I never played the game but I always imagined it to go something along the lines of 12 sessions of "quest accepted, kill monster reciev gold" and at some point the players should go "there has to be more to life" and at that point SR2.0 goes into effect and corps want to kill you for dreaming of a world outside the prison.

>There's also nothing worse than a bunch of whiteknight do gooders in a cyberpunk world.
I always suspected this to be the express ticket to death.
Start neutral-corp aligned - grow up to be strong and independent
Start weak and independent - grow up to be burnt meat

Also, I'm going to bed, you really need to practice your trolling.

Better to fight for what's right than be their pawn.

you must be new at cyberpunk. of course there are public schools for those whose parents do not work for a big corp. and they are living hell.

>I never played the game but I always imagined it to go something along the lines of 12 sessions of "quest accepted, kill monster reciev gold" and at some point the players should go "there has to be more to life" and at that point SR2.0 goes into effect and corps want to kill you for dreaming of a world outside the prison
Yeah, something like that.

You don't even have to be corp aligned, but trying to be a do gooder and take the moral highground in a cyberpunk setting is a fast track to nowhere.
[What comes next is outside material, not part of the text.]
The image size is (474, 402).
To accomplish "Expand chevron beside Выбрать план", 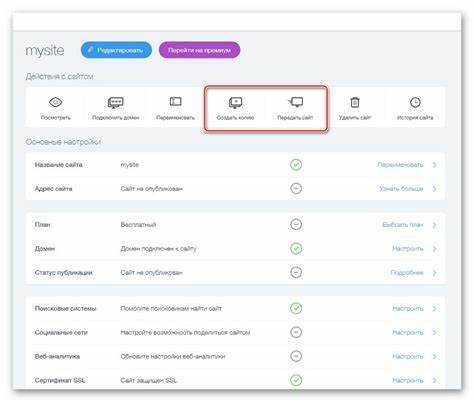I will [x=434, y=225].
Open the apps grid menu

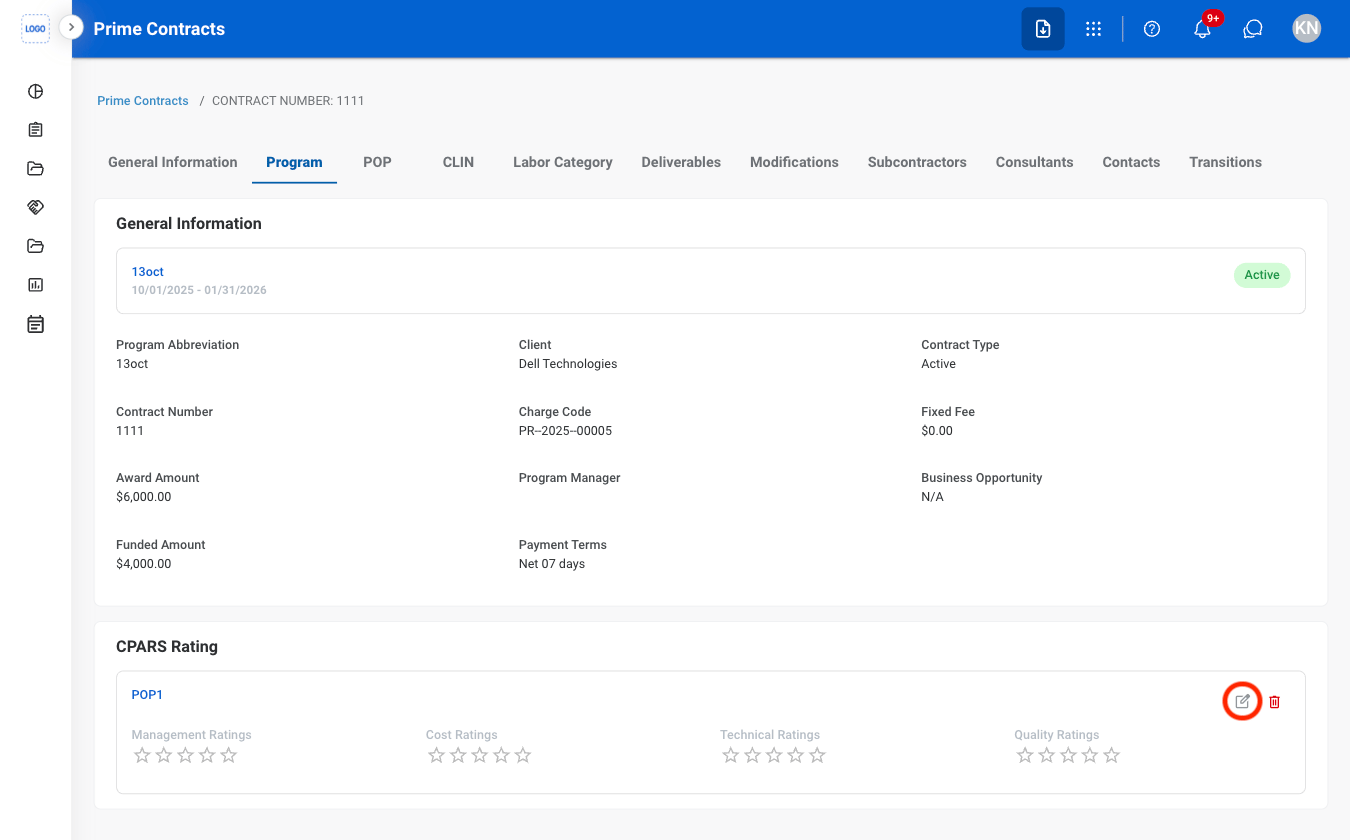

Being white knight neighbourhood watch without turning in to the neighbourhood militia is a good way to get smashed. It's a balancing act of how much morally questionable stuff you have to throw around to accomplish what you see as the greater good.

Practice my trolling?
I wasn't pretending to be retarded, commie.

This entire post is lol

>Parents who work for a big corp always putting their children through school
Someone doesn't know that dirty proles exist.

I'd go for more "corps at each other's throats while everyone else scrabbles in the dirt"

Yeah, think we're on the same page, just coming from slightly different angles. Cheers!

Using the money to fund terrorist activities. Think very tiny iran-contra.

>Cyberpunk

kill yourself

Yes, if you are working for one of the big players your child is expected to go through their indoctrina... errr... private school system facilities. No exceptions - if you don't want to be seen as a weirdo whose career path has hit a wall at neckbreak speed.

I can see that as part of a character concept. You're a prodigy, mathematical and programming genius, but you began to see the "social order" teachings for what they were, and began to look for alternatives.

TETSUOOOOOO

yeah that works too although I have been more thinking of the corporate career of parents who DONT send their kids to EvilCorp School for Higher Learning.